What can I add to canned clam chowder to make it taste better? ›

Olive oil will add a bit of bitterness and some fruity notes, while butter will reinforce the creamy dairy flavor that's already present in the chowder. For the perfect hit of salty smokiness, cook your alliums in bacon fat.

What ingredient does chowder always have? ›

Customarily, chowder included onion, potatoes, and cream.

What makes a bisque a bisque? ›

What does bisque mean? A bisque is a smooth, creamy French style of soup, traditionally made from crustaceans like lobster, crab or crayfish. It should include a stock made from the shells, a large amount of cream, and a thickening agent made from either finely-ground shells or rice.

Can Muslims eat clam chowder? ›

Just be sure to avoid using any prohibited ingredients in cooking, such as wine in fish broth or bacon in clam chowder. For cooking, use whole ingredients like vegetables and grains, and when using partially processed foods like broth or sauces, carefully check the ingredients and look for a Halal seal.

What's the best potato to use for clam chowder? ›

Potatoes: I use Yukon Gold potatoes for this recipe because I love their creamy consistency, but red potatoes are always a great candidate for soups and chowders because they hold up the best. Russet potatoes may also be used, but they're also the starchiest, which makes them more prone to falling apart.

What is the most popular clam chowder? ›

New England Clam Chowder is the most famous and most popular clam chowder. It's been around for centuries, so it's possible its longevity has contributed to its popularity.

Is it better to thicken chowder with flour or cornstarch? ›

The most classic and surefire way to thicken a broth-based soup is with a cornstarch slurry. Whisk together equal parts cornstarch (or arrowroot) and water or broth, then whisk it into the pot of soup. A good ratio to get to a pleasant thickness without your soup tasting goopy or heavy is one tablespoon.

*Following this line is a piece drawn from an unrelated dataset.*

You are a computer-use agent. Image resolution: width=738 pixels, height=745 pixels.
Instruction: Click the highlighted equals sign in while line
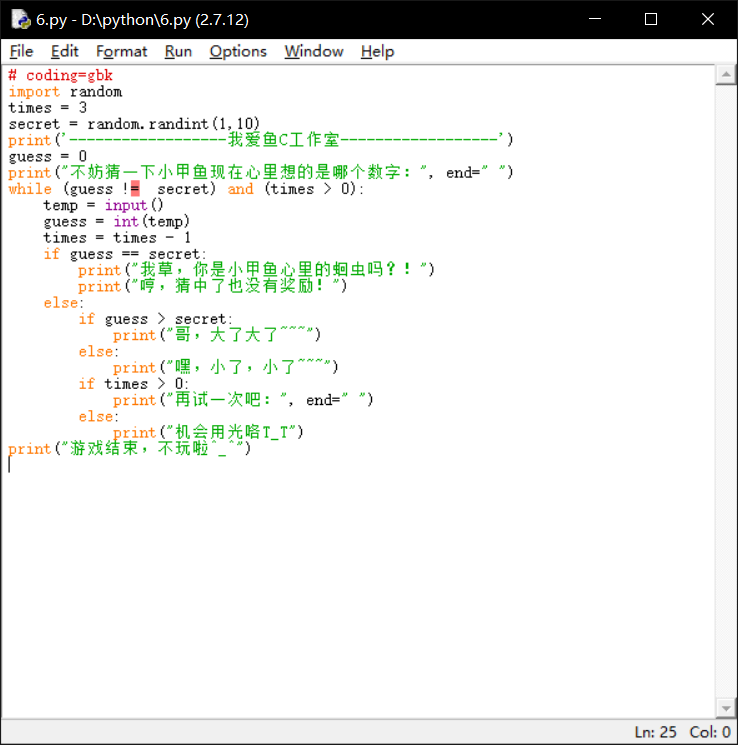click(134, 189)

How do you make canned soup taste like homemade? ›

More vegetables: This is a great place for leftover cooked veggies. If you are working with a creamed soup, consider pureeing some vegetables to stir in. Cooked cauliflower, potatoes, winter squash, or carrots would work really well. Herbs: Fresh chives, thyme, or cilantro stirred in just before serving.

Why does my clam chowder taste bland? ›

Sometimes, this can occur when the chowder sits in the fridge, as the texture and taste become watered-down, as mentioned by FoodsGuy. Or, when you're adding salt to the soup while the potatoes are cooking, the potatoes may absorb all that saltiness and leave the broth wanting more, explains DeadSpin.

How do you make canned soup more creamy? ›

For virtually anything but the brothy bois, like chicken noodle soup or Italian minestrone, you could also stir in some coconut milk, warmed cream, or crème fraîche to add body and richness.

What makes a soup a chowder? ›

The difference between chowder, soup, and stew is that chowder is a soup made with broth that is thickened with flour and cream, with seafood and/or vegetables mixed in. Soup is made with water or broth and can host a variety of ingredients like pasta, vegetables, fruits, grains, meats or seafood.

What 2 ingredients are used to thicken the soup? ›

Add flour or cornflour

You can also use flour or cornflour to thicken a soup. Put a tablespoon of either into a small bowl and stir in 2-3 tbsp of the soup until you have a smooth mixture. Stir this back into the soup and bring it to a simmer.

What are the 2 basic categories of soup? ›

Soups are similar to stews, and in some cases there may not be a clear distinction between the two; however, soups generally have more liquid (broth) than stews. In traditional French cuisine, soups are classified into two main groups: clear soups and thick soups.

What are the two types of chowder? ›

New England clam chowder is thick, creamy, and milky-white. Manhattan clam chowder is tomatoey, brothy, and clear. Both types share a clean, briny, and slightly-sweet flavor thanks to the clams—but that's about it.